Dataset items
==*==

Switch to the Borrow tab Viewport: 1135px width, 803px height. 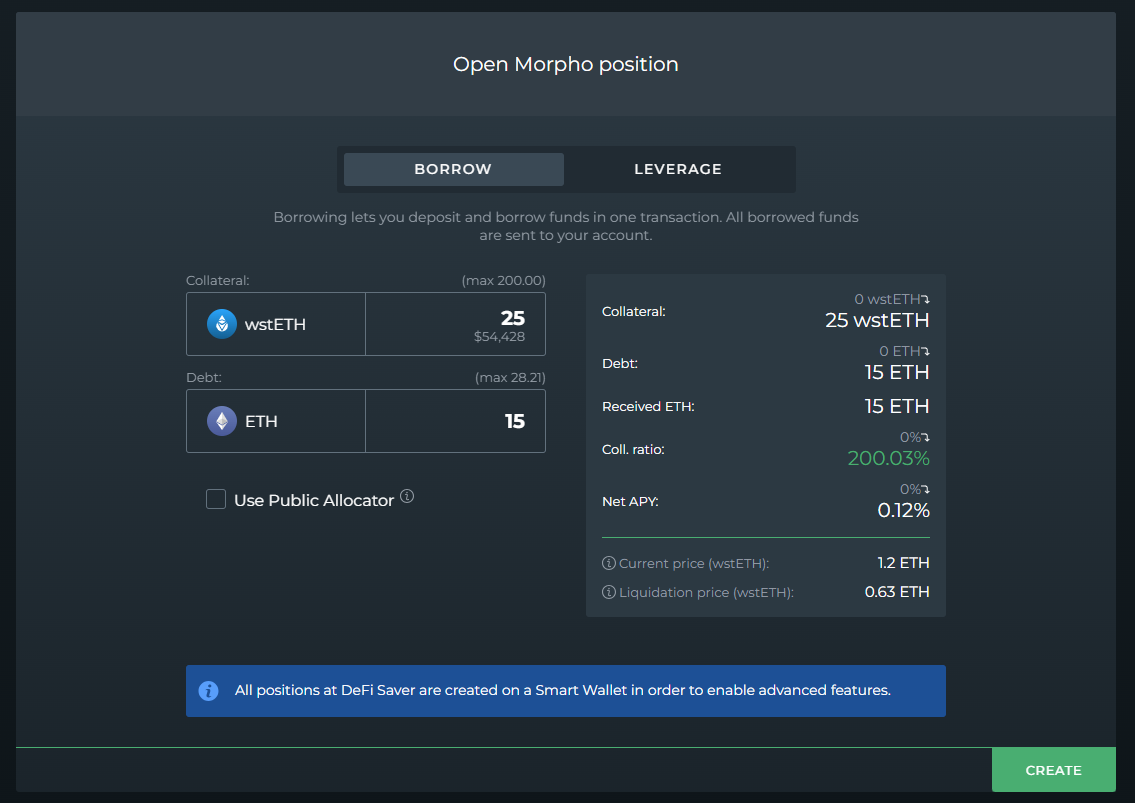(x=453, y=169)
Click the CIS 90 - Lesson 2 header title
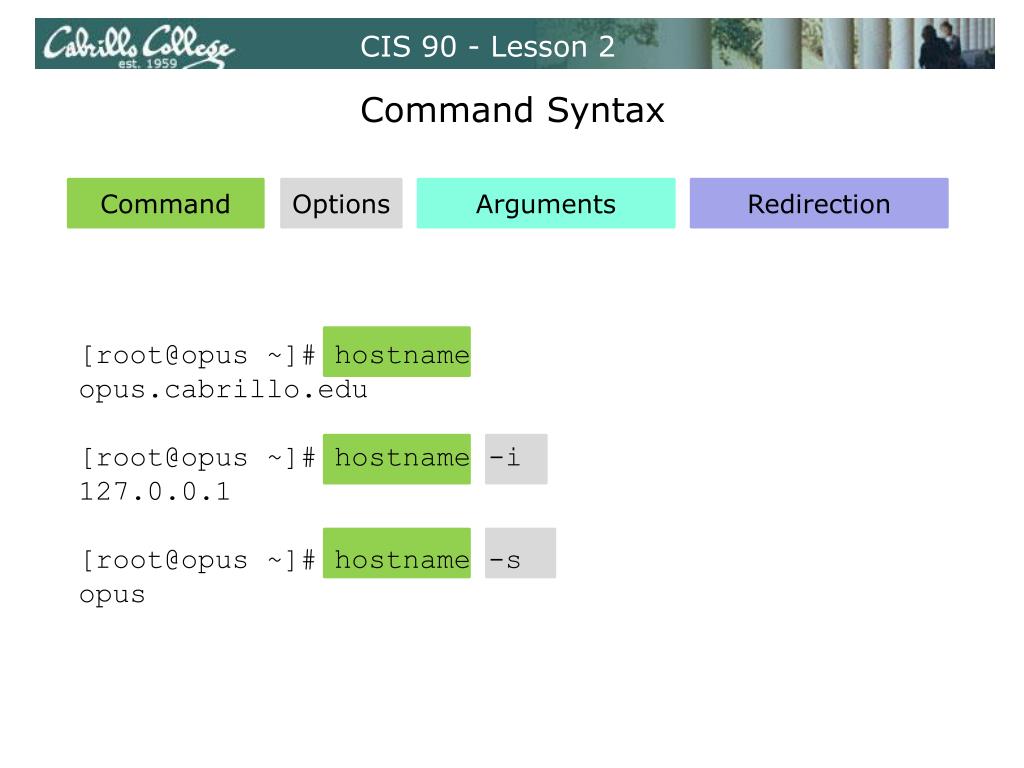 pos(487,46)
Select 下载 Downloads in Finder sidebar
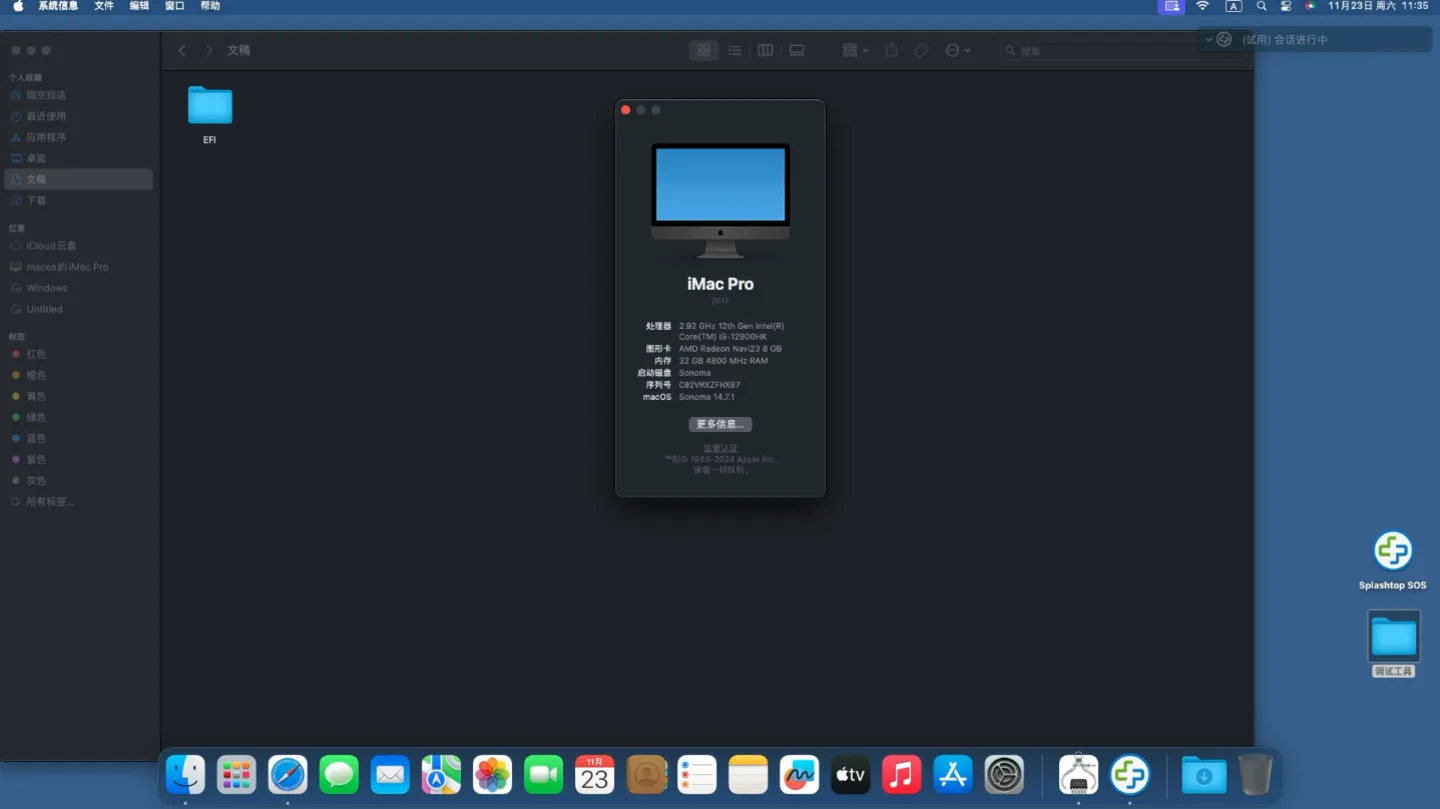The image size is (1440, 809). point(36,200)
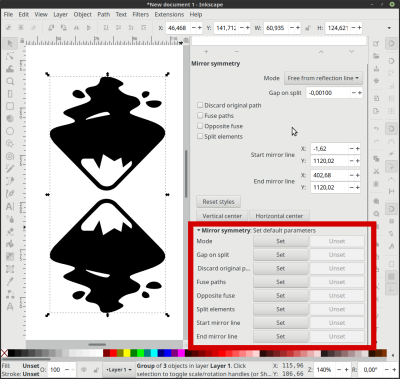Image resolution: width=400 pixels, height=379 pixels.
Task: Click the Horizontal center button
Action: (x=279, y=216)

==*==

> _REQUIRED ACTION_
Write out the lines from the line with "Click the CIS 90 - Lesson 2 header title" through the end of the records exactly; do not include pictures or any other lines.

> _ANSWER TO THIS EXERCISE_
Click the CIS 90 - Lesson 2 header title
 pos(487,46)
Select 下载 Downloads in Finder sidebar
The image size is (1440, 809). point(36,200)
Image resolution: width=400 pixels, height=379 pixels.
Task: Click the Horizontal center button
Action: (x=279, y=216)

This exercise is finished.